The EssilorLuxottica board said it will further assess the state of the company’s business and that a special dividend payment could be proposed before the end of 2020, depending whether the recovery from the coronavirus pandemic is solid enough.

In a message to shareholders, Leonardo Del Vecchio, executive chairman of EssilorLuxottica and Hubert Sagnieres, executive vice chairman of EssilorLuxottica, expressed cautious optimism about the current economic situation. “As lockdowns are gradually being lifted across geographies, we have reopened all our factories and most of our stores and we see the first signs of recovery in all the business areas. This confirms the resilience of the demand for our products and brands, as well as the strength, reliability and agility of our supply chain—even in times of crises,” the two leaders said.
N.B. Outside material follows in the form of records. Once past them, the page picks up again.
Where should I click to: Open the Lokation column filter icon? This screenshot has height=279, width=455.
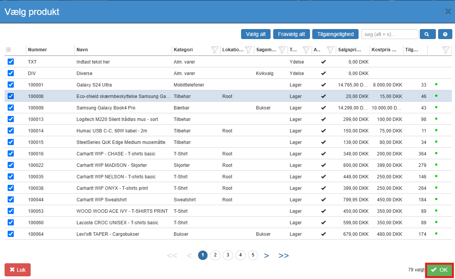[x=248, y=50]
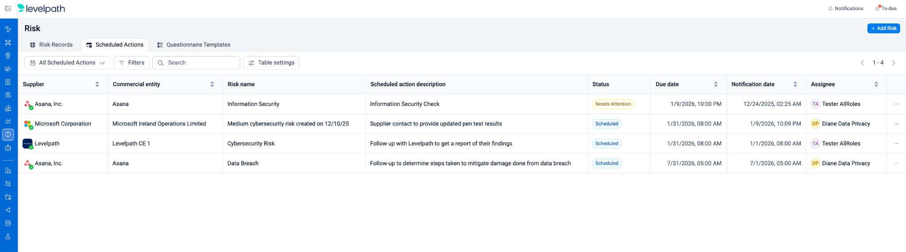Expand the All Scheduled Actions dropdown
The width and height of the screenshot is (906, 252).
[67, 63]
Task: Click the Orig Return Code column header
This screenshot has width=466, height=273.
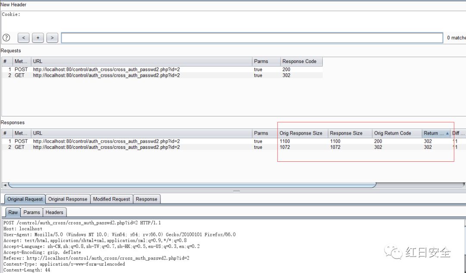Action: pos(392,133)
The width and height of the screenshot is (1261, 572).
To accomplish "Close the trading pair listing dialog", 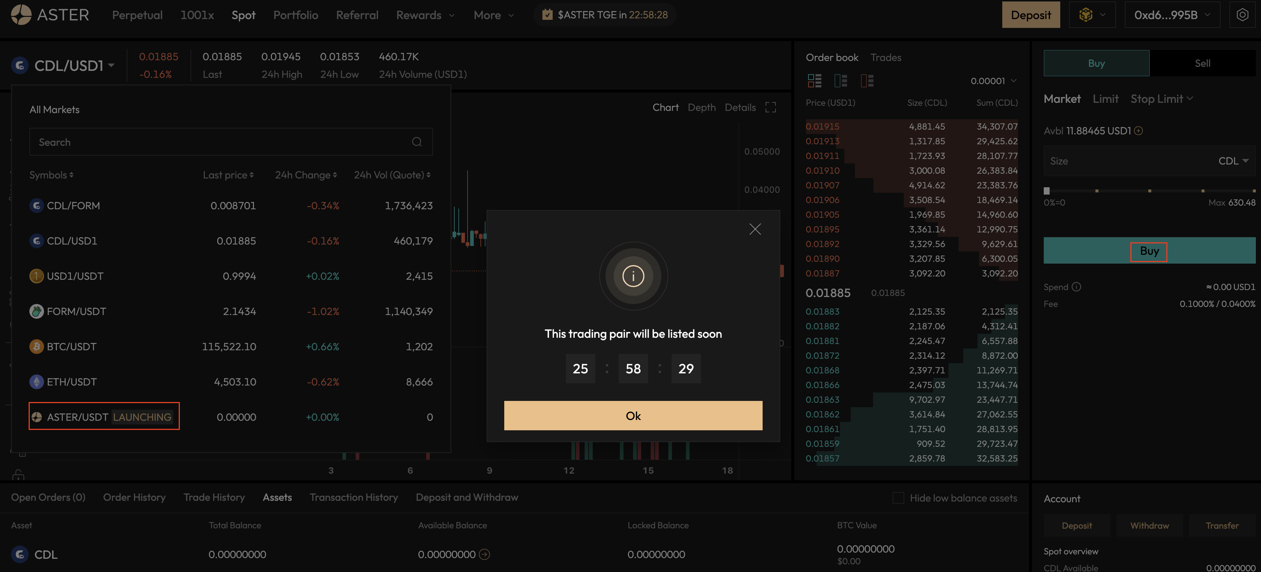I will pos(755,229).
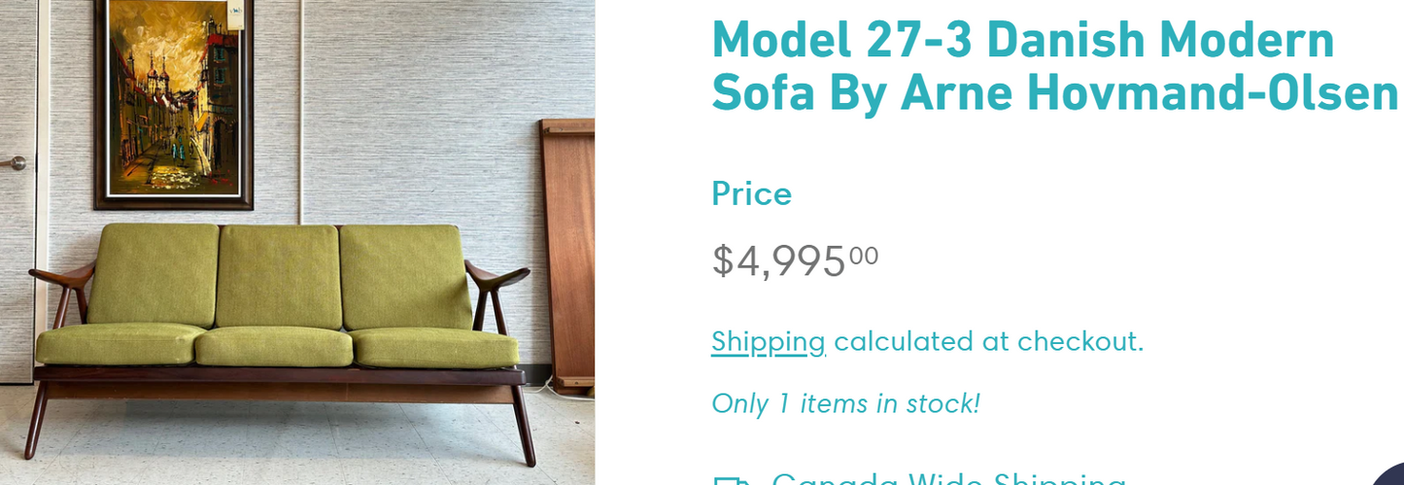Image resolution: width=1404 pixels, height=485 pixels.
Task: Click the wooden board leaning against the wall
Action: click(570, 253)
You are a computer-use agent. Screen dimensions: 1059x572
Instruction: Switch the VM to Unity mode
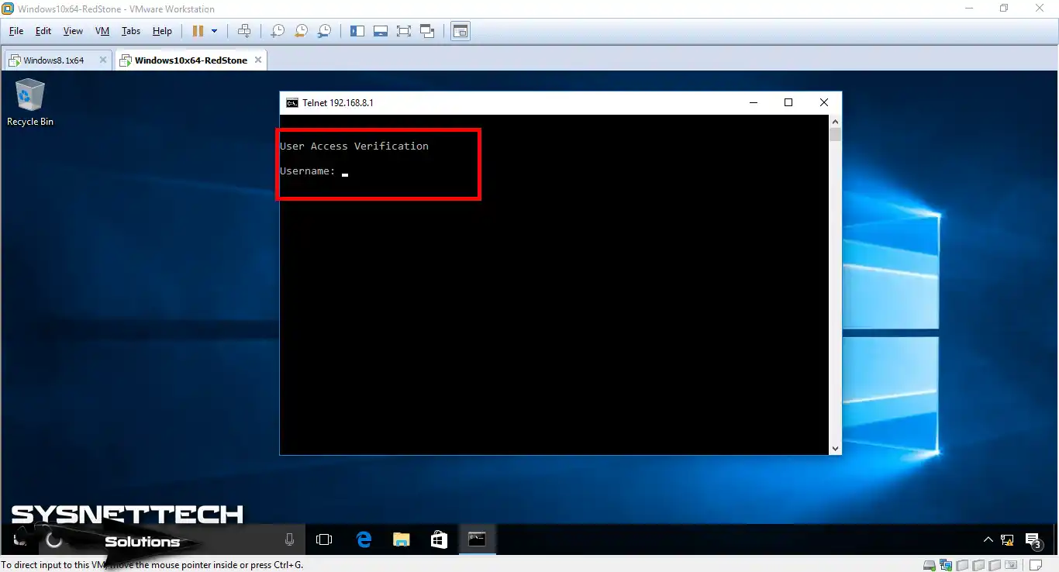[x=427, y=31]
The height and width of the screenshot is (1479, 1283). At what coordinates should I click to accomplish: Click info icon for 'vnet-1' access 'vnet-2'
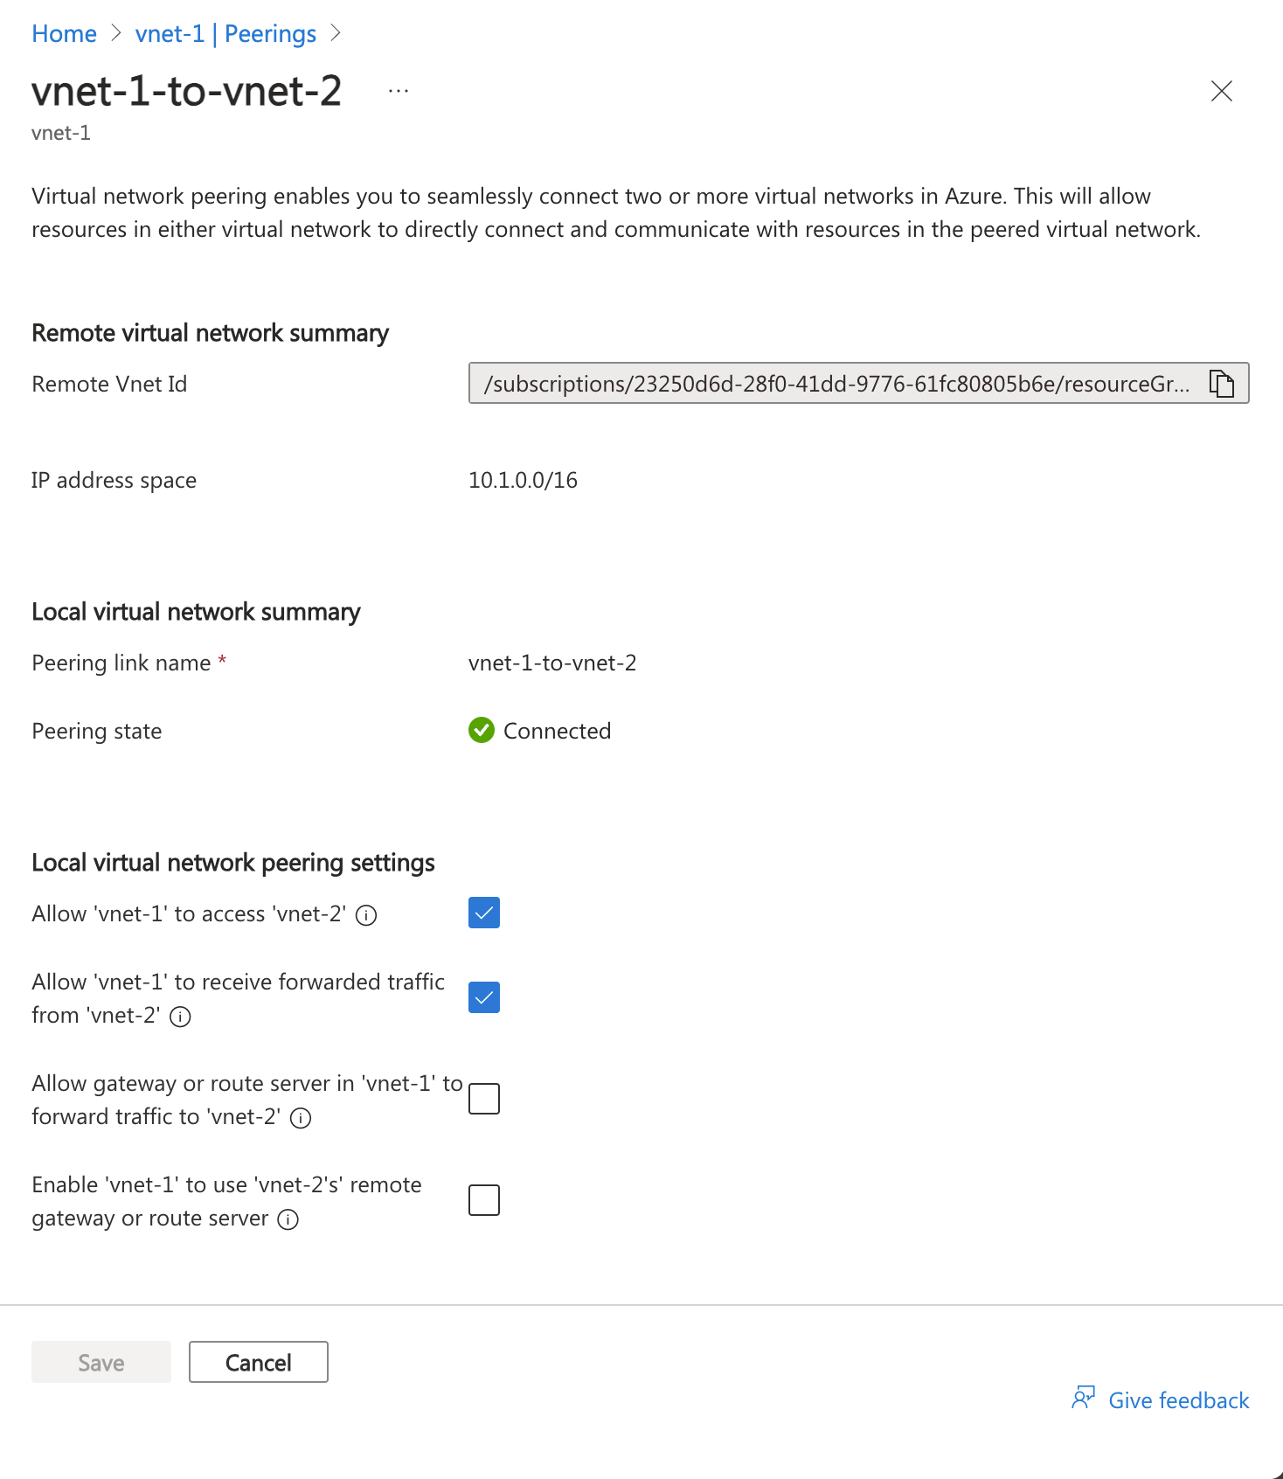(x=366, y=915)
Recapping some highlights of 2019, Del Vecchio and Sagnieres noted that EssilorLuxottica generated combined revenues of €17.4 billion last year. Outlining the company’s growth strategy, they pointed to EssilorLuxottica’s plan to acquire GrandVision, which operates more than 7,000 stores across 40 different countries.

“This transaction—which has already received the green light from the competition authorities in the United States, Colombia, Russia and Brazil—would help us grow our retail footprint in key areas, particularly Europe, and help us set a new global standard for the optical retail experience,” they said. They added that EssilorLuxottica continues to move forward on the integration front, “taking the first steps toward an integrated lab network, transitioning Costa into the unified company’s eyewear portfolio and optimizing procurement and other functional areas.”

Del Vecchio and Sagnieres also touted EssilorLuxottica’s strategic vision for the business, which they said will meet the visual needs of all 7.7 billion people worldwide while delivering on the company’s goal to eliminate poor vision. “This vision—brought to life by [Luxottica’s] Francesco Milleri and Paul du Saillant, with the support of our 150,000 employees—is based on an open business model and our unique ability to connect a global network of industry players, including 400,000 opticians, optometrists, labs and wholesale customers, as well as ophthalmologists.”

Details of EssilorLuxottica’s presentation to shareholders, along with answers to the questions sent by shareholders and results of votes are available at EssilorLuxottica.com, on a dedicated webpage.